• [Text provided]
We remark that since c is strongly convex, \(C^1\) and superlinear at infinity, \(c^*\) is strongly convex, \(C^1\) and superlinear at infinity. Moreover \(\nabla c\) and \(\nabla c^*\) are homeomorphisms of \({\mathbb {R}}^d\) and \(\nabla c^*= (\nabla c)^{-1}\) [22, Theorem 26.5]. Note that due to (1.12), we have for any \(\xi \in {\mathbb {R}}^d\),

$$\begin{aligned} c^*(\xi )\le \sup _x \langle \xi ,x\rangle -\Lambda ^{-1} |x|^p \lesssim |\xi |^{p^\prime }. \end{aligned}$$

A lower bound can be obtained similarly and we deduce:

$$\begin{aligned} |\xi |^{p'}\lesssim c^*(\xi )\lesssim |\xi |^{p'}. \end{aligned}$$
(1.18)

Due to strict p-convexity of c, \(c^*\) satisfies for any \(\xi _1,\xi _2\in {\mathbb {R}}^d\),

$$\begin{aligned} |\nabla c^*(\xi _1)-\nabla c^*(\xi _2)|\lesssim (|\xi _1|+|\xi _2|)^{p'-2}|\xi _1-\xi _2|. \end{aligned}$$
(1.19)

Indeed, for \(\xi _1,\xi _2\in {\mathbb {R}}^d\), using (1.16) with the choice \({x=\nabla c^*(\xi _1)}\), \(y=\nabla c^*(\xi _2)\) and Cauchy-Schwarz,

$$\begin{aligned} V_p(\nabla c^*(\xi _1),\nabla c^*(\xi _2))&\lesssim \langle \xi _1-\xi _2,\nabla c^*(\xi _1)-\nabla c^*(\xi _2)\rangle&\le |\nabla c^*(\xi _1)-\nabla c^*(\xi _2)||\xi _1-\xi _2|. \end{aligned}$$

Re-arranging, we have

$$\begin{aligned} |\nabla c^*(\xi _1)-\nabla c^*(\xi _2)|\lesssim |\xi _1-\xi _2|(|\nabla c^*(\xi _1)|^2+|\nabla c^*(\xi _2)|^2)^{\frac{2-p}{2}}. \end{aligned}$$
(1.20)

• [Supplied information]
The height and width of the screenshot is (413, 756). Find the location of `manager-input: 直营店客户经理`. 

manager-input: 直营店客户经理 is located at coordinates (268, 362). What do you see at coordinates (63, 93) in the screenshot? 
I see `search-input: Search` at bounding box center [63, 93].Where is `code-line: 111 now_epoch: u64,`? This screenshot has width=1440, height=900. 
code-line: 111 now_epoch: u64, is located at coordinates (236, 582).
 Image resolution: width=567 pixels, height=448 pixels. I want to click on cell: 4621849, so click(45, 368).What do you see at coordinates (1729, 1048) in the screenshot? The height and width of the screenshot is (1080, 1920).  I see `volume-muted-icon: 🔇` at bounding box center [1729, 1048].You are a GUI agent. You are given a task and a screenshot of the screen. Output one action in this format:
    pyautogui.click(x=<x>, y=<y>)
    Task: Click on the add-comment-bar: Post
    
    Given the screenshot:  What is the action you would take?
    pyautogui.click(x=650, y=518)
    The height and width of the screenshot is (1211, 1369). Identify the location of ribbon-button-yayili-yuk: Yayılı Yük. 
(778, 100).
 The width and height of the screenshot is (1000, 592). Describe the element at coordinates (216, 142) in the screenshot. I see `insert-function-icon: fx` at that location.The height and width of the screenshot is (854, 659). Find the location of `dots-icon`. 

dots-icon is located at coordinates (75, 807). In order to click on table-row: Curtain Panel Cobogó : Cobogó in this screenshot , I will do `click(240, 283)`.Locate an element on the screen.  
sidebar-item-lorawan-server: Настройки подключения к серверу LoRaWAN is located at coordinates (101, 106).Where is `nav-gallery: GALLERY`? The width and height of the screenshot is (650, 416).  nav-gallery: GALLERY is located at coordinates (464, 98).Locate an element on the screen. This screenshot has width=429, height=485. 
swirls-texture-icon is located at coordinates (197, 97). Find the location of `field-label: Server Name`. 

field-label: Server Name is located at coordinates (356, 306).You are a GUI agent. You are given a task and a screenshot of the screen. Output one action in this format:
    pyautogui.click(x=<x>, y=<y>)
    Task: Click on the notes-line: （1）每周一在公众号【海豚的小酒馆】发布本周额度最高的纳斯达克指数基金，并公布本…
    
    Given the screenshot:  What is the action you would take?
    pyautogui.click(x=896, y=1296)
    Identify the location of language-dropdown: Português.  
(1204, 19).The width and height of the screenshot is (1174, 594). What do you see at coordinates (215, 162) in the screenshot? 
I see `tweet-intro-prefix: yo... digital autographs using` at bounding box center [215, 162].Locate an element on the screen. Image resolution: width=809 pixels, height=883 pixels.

• [Task requirements] Pick up the derivation about the conjugate function c* after its last displayed line, labeled (1.20), and continue it.

• [Output below]
We claim that for any \(\xi \in {\mathbb {R}}^d\),

$$\begin{aligned} |\xi |^{p^\prime -1}\lesssim |\nabla c^*(\xi )|\lesssim |\xi |^{p^\prime -1}. \end{aligned}$$
(1.21)

Then (1.20) gives (1.19). Since \(\nabla c^*= (\nabla c)^{-1}\) and both maps are homeomorphisms, to show (1.21), it suffices to show that for any \(x\in {\mathbb {R}}^d\),

$$\begin{aligned} |x|^{p-1}\lesssim |\nabla c(x)|\lesssim |x|^{p-1}. \end{aligned}$$
(1.22)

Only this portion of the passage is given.